The roundabout is one step of a much larger plan to widen CR 600N all the way to McCordsville. A 2009 traffic study of the area suggested a roundabout at CR 300N to accommodate future increased traffic flow from growth in McCordsville and Hamilton County. Proponents say it will help with traffic and prepare the corridor for more economic development.

“It’s something I’ve been looking forward to for a long time – probably as long as I’ve been a commissioner,” Commissioner Tom Stevens said.

The intersection has become the most congested among county-owned roads, Stevens said, and something should be done now to prepare for the future.

“I’ve always been one to believe improving infrastructure needs to be on the leading edge of development,” Stevens said. “This is really a good thing for the county. It’s going to benefit that area. It kind of opens up lead-in for all of the rest of the improvements we have planned for that corridor.”
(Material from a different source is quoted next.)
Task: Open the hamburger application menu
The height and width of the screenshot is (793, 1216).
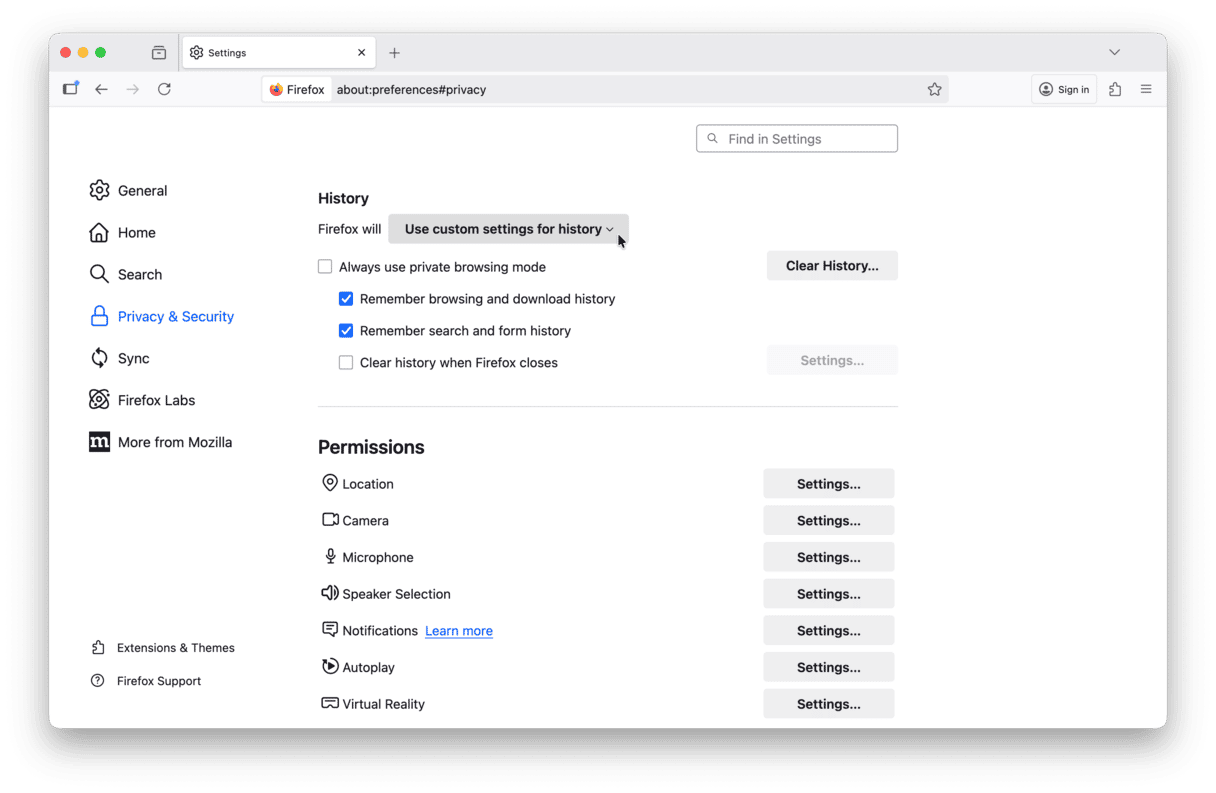Action: (1146, 89)
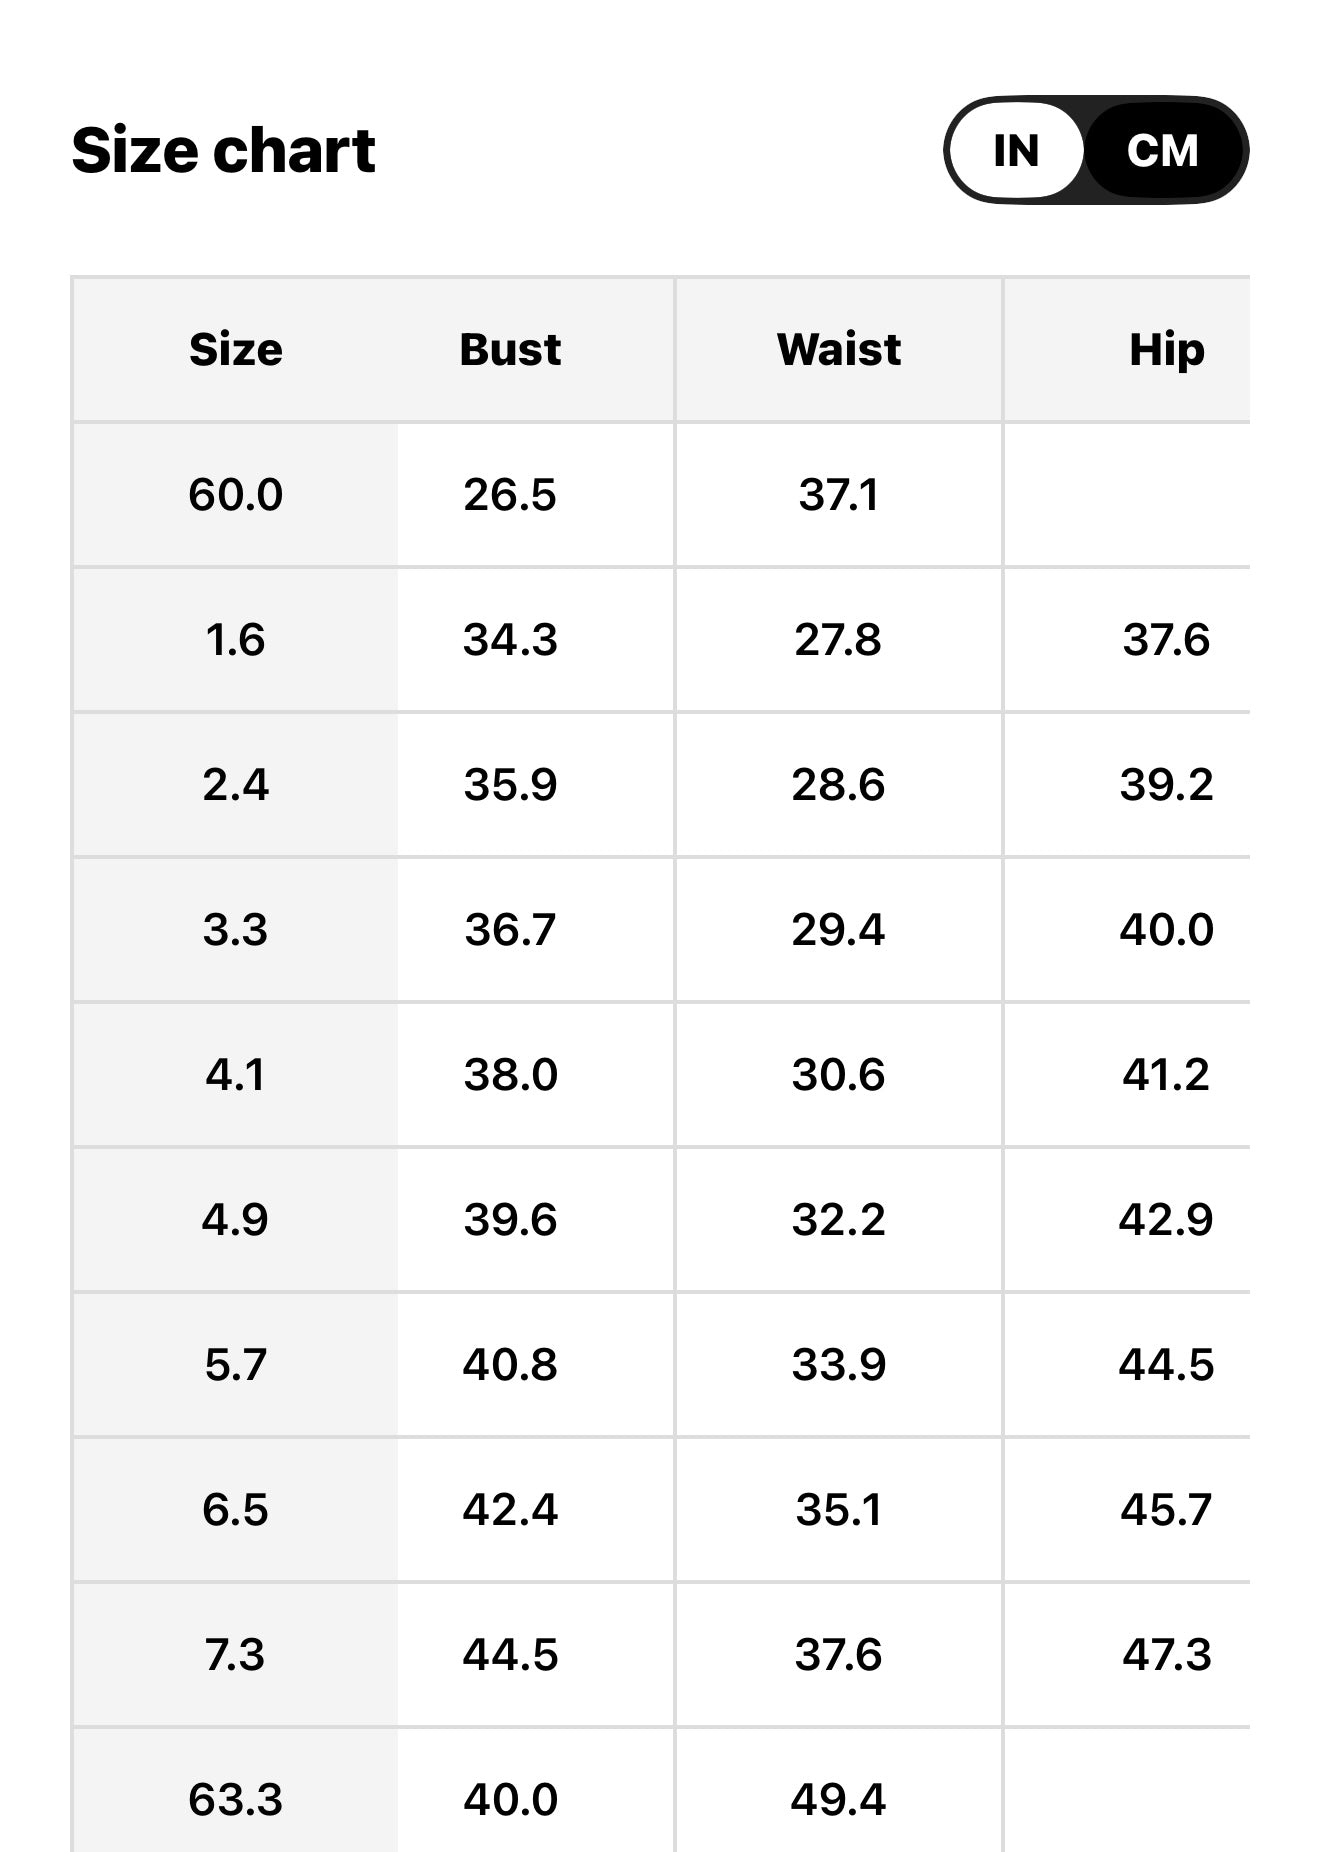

But landowners, school officials and public safety officials alike raised concerns about the new intersection design in public meetings four years ago. In 2011, Armstrong said it should be redesigned as a traditional intersection, but he was in the minority; Commissioner Derek Towle joined Stevens in voting in favor of the project because, he said, a traffic circle is better for public safety than a traditional intersection.

The project nearly came to a screeching halt in 2012 when three of the seven county council members griped over the cost of the project, saying local money would be better spent on improving roads throughout the rest of the county.

And then there were lengthy disputes over land. The county paid $1.4 million for six properties around the intersection – nearly $600,000 over budget. A seventh property, the site of the El Nopal Mexican restaurant, was tied up in court two years until the county paid $650,000 last year for right-of-way.

“I guess I’m glad it’s coming to completion so we can move on to other things,” Armstrong said. “It’s been a difficult issue, especially with all of the trouble we had with the right of way; it’s been a difficult project.”

The former El Nopal restaurant will be razed soon to make way for construction, Pool said, and utility lines are being moved now. While Pool is new to the job and hadn’t dealt with the project’s controversy firsthand, he also said it will be exciting to see ground broken at the site.

“I know it’s been a touchy project for a lot of people in the county,” Pool said. “I think a lot of people will just be happy to see this built and in place.”